(Screenshot grounding data)
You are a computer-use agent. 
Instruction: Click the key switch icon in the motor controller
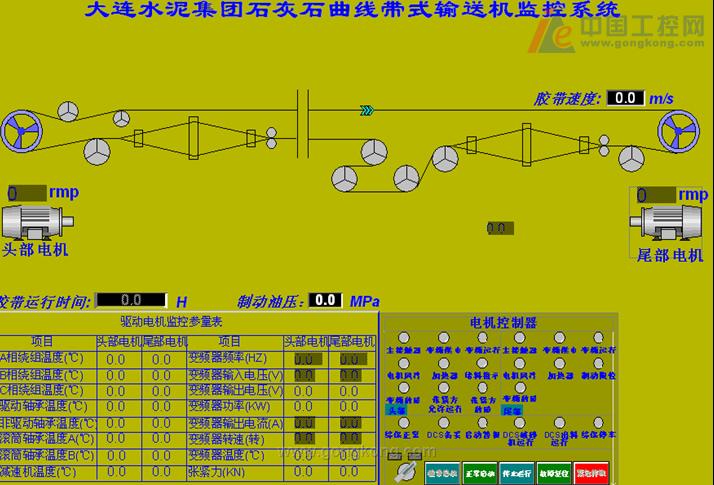(x=404, y=469)
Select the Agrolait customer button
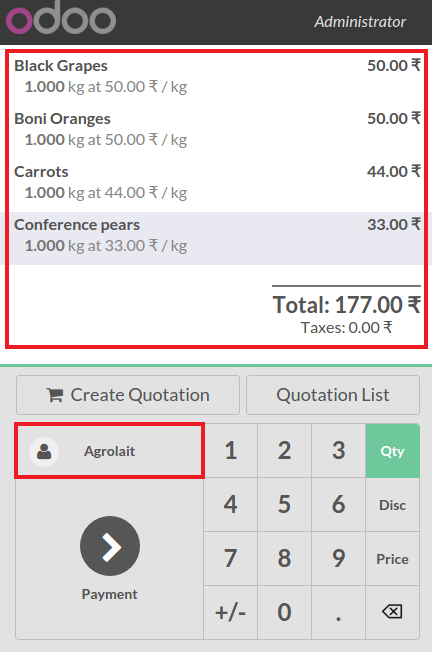Viewport: 432px width, 652px height. pos(110,451)
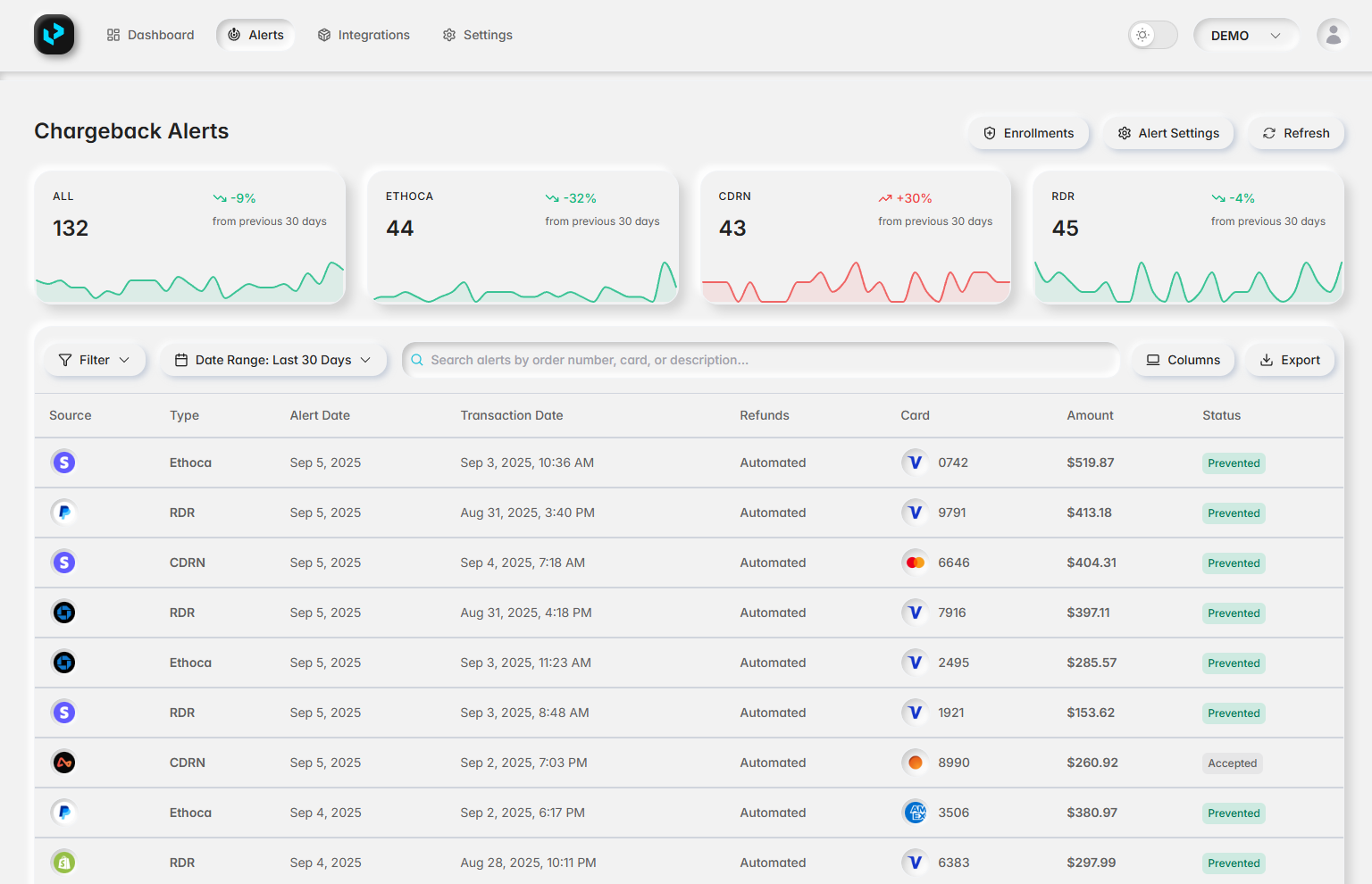This screenshot has width=1372, height=884.
Task: Click the Visa icon beside card 0742
Action: [915, 463]
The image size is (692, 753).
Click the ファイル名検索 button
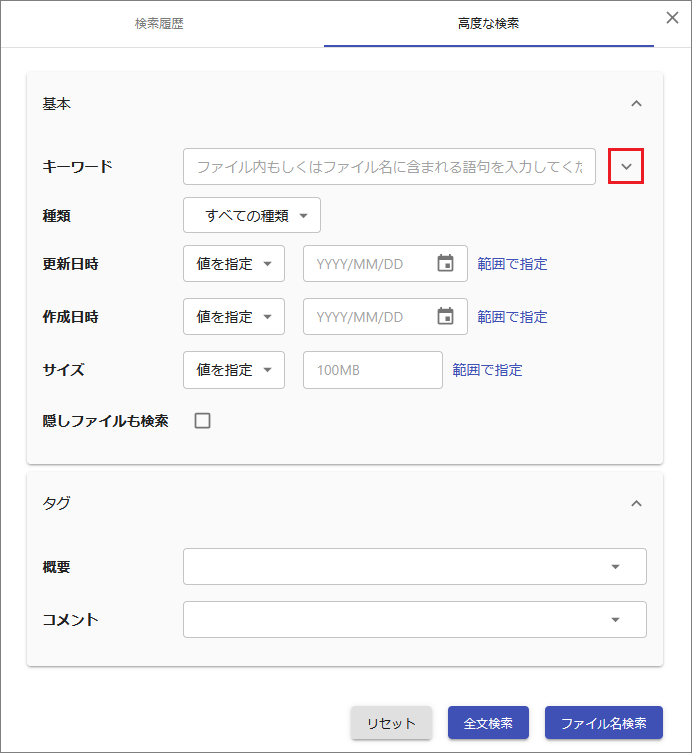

▶ _BRIEF_: Word for word, retype the lines from the one with "Instruction: Click the" through the final line of the data, both included. No pictures belong in the copy.

▶ _ANSWER TO THIS PROBLEM_:
Instruction: Click the key switch icon in the motor controller
(x=404, y=469)
Select the Agrolait customer button
Viewport: 432px width, 652px height. pos(110,451)
This screenshot has width=1372, height=884.
Task: Click the Visa icon beside card 0742
Action: [915, 463]
The image size is (692, 753).
Click the ファイル名検索 button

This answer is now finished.